Et puis aussi le problème. Ils nous accueillent bien, ils nous donnent des meubles, les meubles en Afrique on n’utilise pas ça. Ils devraient nous former d’abord comment nettoyer la maison, comment faire le ménage, tout ça là. C’est ça qui est très important pour nous. Parce que là-bas, la maison est construite par des murs, des briques là. Mais ici ce n’est pas ça. Les planchers chez nous, il n’y a pas de plancher. Là quand nous sommes arrivés on devait [apprendre à connaître] les produits pour nettoyer, comment nettoyer les planchers, comment nettoyer la salle de bain. Comment arranger les chambres, tout ça. Ils nous laissent comme ça. [Aminata, participante, F., 41-45 ans, 1 année.]

La majorité des participants a été complètement désorientée à l’arrivée et pendant les années subséquentes.
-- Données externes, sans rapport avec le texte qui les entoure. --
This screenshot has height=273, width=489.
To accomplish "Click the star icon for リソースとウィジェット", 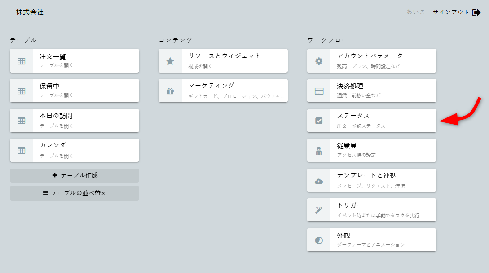I will tap(170, 61).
Les personnes ont rencontré différents obstacles énumérés ci-dessus et bien plus encore. Elles auraient eu besoin de plus d’accompagnement dans les premiers jours qui ont suivi leur installation dans la ville de Québec afin de posséder une meilleure connaissance des modes de vie et des valeurs québécoises. Les participants auraient souhaité plus de soutien dans le développement de leurs réseaux sociaux, davantage d’accompagnement linguistique, de l’appui pour différents usages quotidiens, une meilleure connaissance des divers services publics, des ressources et des commerces de leur quartier et plus encore.